The US contractor sentenced to a 15-year prison term in Cuba for attempting to establish an illegal Internet service has gone on a hunger strike to protest his treatment by the Cuban and US governments, his lawyer said on Tuesday.
The lawyer also criticized the United States for putting Alan Gross's life in further jeopardy by launching a secretive "Cuban Twitter" after his arrest in 2009.
Gross, 64, was a subcontractor for the US Agency for International Development (USAID) when he was arrested on his fifth trip to Cuba in an attempt to establish an online network for Jews in Havana.
In 2011, a Cuban court sentenced him to 15 years in prison, adding greater tension to already fraught US-Cuban relations.
Those relations suffered another setback last week with the revelation that USAID had established a social network in Cuba that Havana saw as an attempt to subvert the communist government.
"I began a fast on April 3 in protest of the treatment to which I am subjected by the governments of Cuba and the United States," Gross said in the statement. "I am fasting to object to mistruths, deceptions, and inaction by both governments, not only regarding their shared responsibility for my arbitrary detention, but also because of the lack of any reasonable or valid effort to resolve this shameful ordeal."
Gross also repeated his plea for US President Barack Obama to become personally involved in efforts to get him released.
Gross had already lost 110 pounds (50 kg) in prison before starting his hunger strike, according to a statement released by his lawyer, Scott Gilbert. He is confined to a small, constantly lit cell with two other prisoners for 23 hours a day, the statement said.
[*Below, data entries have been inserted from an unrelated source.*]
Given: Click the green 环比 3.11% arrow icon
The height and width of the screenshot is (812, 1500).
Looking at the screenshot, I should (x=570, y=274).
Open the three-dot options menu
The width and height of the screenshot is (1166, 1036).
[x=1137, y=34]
"I've been begging our government for more than four years to bring Alan home," Gross's wife Judy Gross said in the statement. "I'm worried sick about Alan's health, and I don't think he can survive much more of this."
Spy swap
Cuba has expressed an interest in swapping Gross for three Cuban agents serving long prison terms in the United States for spying on Cuban exile groups in Florida.
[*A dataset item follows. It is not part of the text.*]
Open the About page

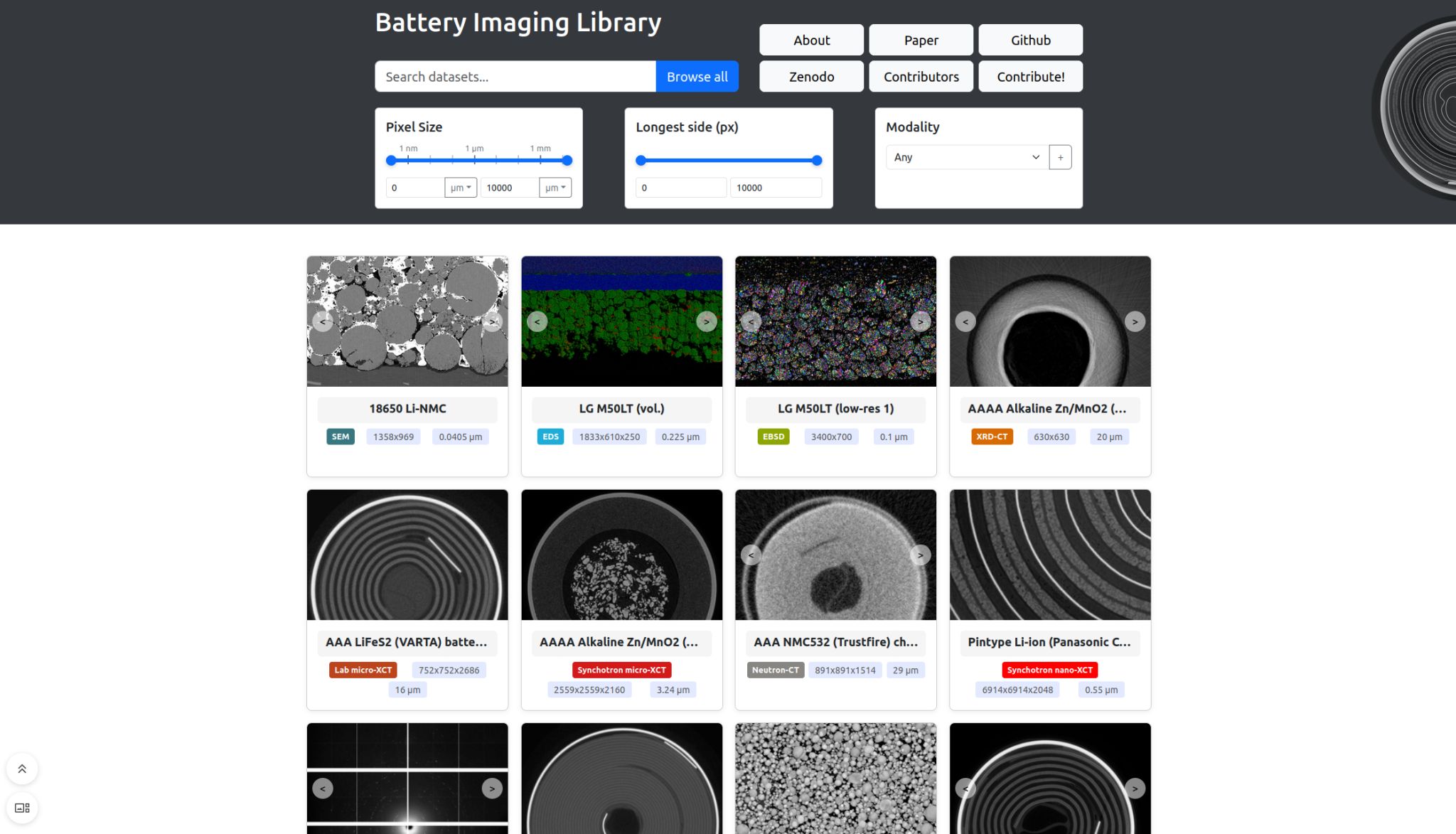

So far the United States has flatly rejected any trade, especially for one of the Cubans who is serving a double life sentence for conspiracy to murder for his role in Cuba's shooting down of two US civilian planes in 1996, killing four anti-Castro activists. Aircraft from their group, "Brothers to the Rescue," had been buzzing the Cuban coast for more than a year, dropping leaflets.
Gross's fate may have been harmed by the revelation last week that USAID was engaged in building a social network in Cuba from 2010 to 2012.
Cuba authorities have cited the program, called ZunZuneo, as another example of US attempts to undermine Cuba's communist government. It was funded by USAID, which is primarily a foreign aid agency, but it has also been allotted money by Congress to promote democracy in Cuba.
"Once Alan was arrested, it is shocking that USAID would imperil his safety even further by running a covert operation in Cuba," Gross' lawyer Gilbert said in a statement. "USAID has made one absurdly bad decision after another. Running this program is contrary to everything we have been told by high-level representatives of the Obama administration about USAID's activities in Cuba."
ZunZuneo was revealed by the Associated Press. USAID on Monday disputed some of the AP's reporting, for example denying ZunZuneo intended to incite flash mobs, created a shell company or deceived potential executives.
By coincidence, USAID Administrator Rajiv Shah was previously scheduled to appear before a US Senate subcommittee on Tuesday, and he is expected to face questioning about ZunZuneo.